- **EXERCISE BRIEF**
Using the dementia care passage below, explain what the report "Counting the Cost: caring for people with dementia on hospital wards" based its findings on.

- **SOURCE PASSAGE**
____
The charity said people with dementia occupy a quarter of all hospital beds, and are staying far longer in hospital than people without the condition who go in for the same treatment, at a cost of millions of to the NHS.

'Counting the Cost: caring for people with dementia on hospital wards', reveals there are large, costly variations in the quality of care for people with dementia. It found the majority of people with dementia leave hospital worse than when they arrived, and a third enter a care home, unable to return home.

The research was based on a survey of 2,427 people with dementia, carers, nursing staff and nurse managers.

Today the Alzheimer's Society is calling for all hospitals to reduce the average length of stay for a person with dementia by at least a week. The charity is also supporting calls from nurses to be equipped with the right training and tools to do the job.

It claims nurses told them that they wanted more access to specialist advice and help, with 89 per cent of nurses saying they found working with people with dementia very or quite challenging.
____
- **INFORMATION SUPPLIED**
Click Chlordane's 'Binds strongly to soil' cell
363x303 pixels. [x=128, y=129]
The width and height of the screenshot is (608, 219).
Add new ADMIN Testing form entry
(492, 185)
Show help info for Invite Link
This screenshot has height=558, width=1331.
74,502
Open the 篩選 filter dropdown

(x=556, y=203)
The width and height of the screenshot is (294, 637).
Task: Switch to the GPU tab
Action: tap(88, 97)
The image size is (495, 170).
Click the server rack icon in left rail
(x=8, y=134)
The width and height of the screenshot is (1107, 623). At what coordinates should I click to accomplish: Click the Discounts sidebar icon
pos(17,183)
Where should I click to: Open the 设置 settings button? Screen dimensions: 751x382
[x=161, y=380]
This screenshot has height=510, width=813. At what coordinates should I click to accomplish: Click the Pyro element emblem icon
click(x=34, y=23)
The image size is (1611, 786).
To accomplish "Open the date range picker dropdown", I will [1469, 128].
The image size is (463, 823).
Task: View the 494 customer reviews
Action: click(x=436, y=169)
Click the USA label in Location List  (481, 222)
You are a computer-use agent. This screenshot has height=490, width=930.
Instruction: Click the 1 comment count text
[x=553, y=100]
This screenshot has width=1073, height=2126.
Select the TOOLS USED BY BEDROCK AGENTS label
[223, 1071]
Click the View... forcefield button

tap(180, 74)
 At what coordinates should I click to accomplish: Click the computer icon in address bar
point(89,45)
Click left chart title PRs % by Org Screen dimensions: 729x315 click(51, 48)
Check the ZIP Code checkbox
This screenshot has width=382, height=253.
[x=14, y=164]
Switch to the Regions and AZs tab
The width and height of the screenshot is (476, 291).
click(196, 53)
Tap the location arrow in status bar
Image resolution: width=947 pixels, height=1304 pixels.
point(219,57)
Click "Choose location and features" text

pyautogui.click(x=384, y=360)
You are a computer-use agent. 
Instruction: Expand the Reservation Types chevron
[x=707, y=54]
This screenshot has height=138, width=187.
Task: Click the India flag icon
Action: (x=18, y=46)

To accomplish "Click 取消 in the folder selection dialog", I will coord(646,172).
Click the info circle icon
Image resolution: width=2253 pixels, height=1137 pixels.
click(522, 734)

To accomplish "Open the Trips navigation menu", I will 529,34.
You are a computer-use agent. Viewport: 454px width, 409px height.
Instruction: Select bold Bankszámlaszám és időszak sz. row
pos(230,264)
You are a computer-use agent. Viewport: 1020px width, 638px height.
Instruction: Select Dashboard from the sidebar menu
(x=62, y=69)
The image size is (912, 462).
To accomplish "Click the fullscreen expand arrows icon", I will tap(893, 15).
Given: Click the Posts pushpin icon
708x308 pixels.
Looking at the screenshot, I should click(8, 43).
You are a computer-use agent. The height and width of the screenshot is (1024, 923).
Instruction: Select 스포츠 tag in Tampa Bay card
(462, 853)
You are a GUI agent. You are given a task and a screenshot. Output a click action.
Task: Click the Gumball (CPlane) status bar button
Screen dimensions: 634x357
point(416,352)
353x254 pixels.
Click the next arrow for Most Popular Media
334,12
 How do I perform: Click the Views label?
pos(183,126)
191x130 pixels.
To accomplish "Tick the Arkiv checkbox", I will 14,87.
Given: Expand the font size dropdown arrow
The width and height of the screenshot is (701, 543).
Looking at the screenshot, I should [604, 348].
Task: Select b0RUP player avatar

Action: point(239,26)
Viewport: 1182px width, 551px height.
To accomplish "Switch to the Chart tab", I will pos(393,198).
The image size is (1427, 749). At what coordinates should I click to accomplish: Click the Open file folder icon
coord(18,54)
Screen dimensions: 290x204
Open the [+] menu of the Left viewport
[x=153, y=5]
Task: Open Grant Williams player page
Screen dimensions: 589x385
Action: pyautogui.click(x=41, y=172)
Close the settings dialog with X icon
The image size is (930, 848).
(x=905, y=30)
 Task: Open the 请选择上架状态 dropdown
____
- **WRITTEN ANSWER**
The report's findings came from a survey of 2,427 people. Those surveyed were people with dementia, carers, nursing staff and nurse managers.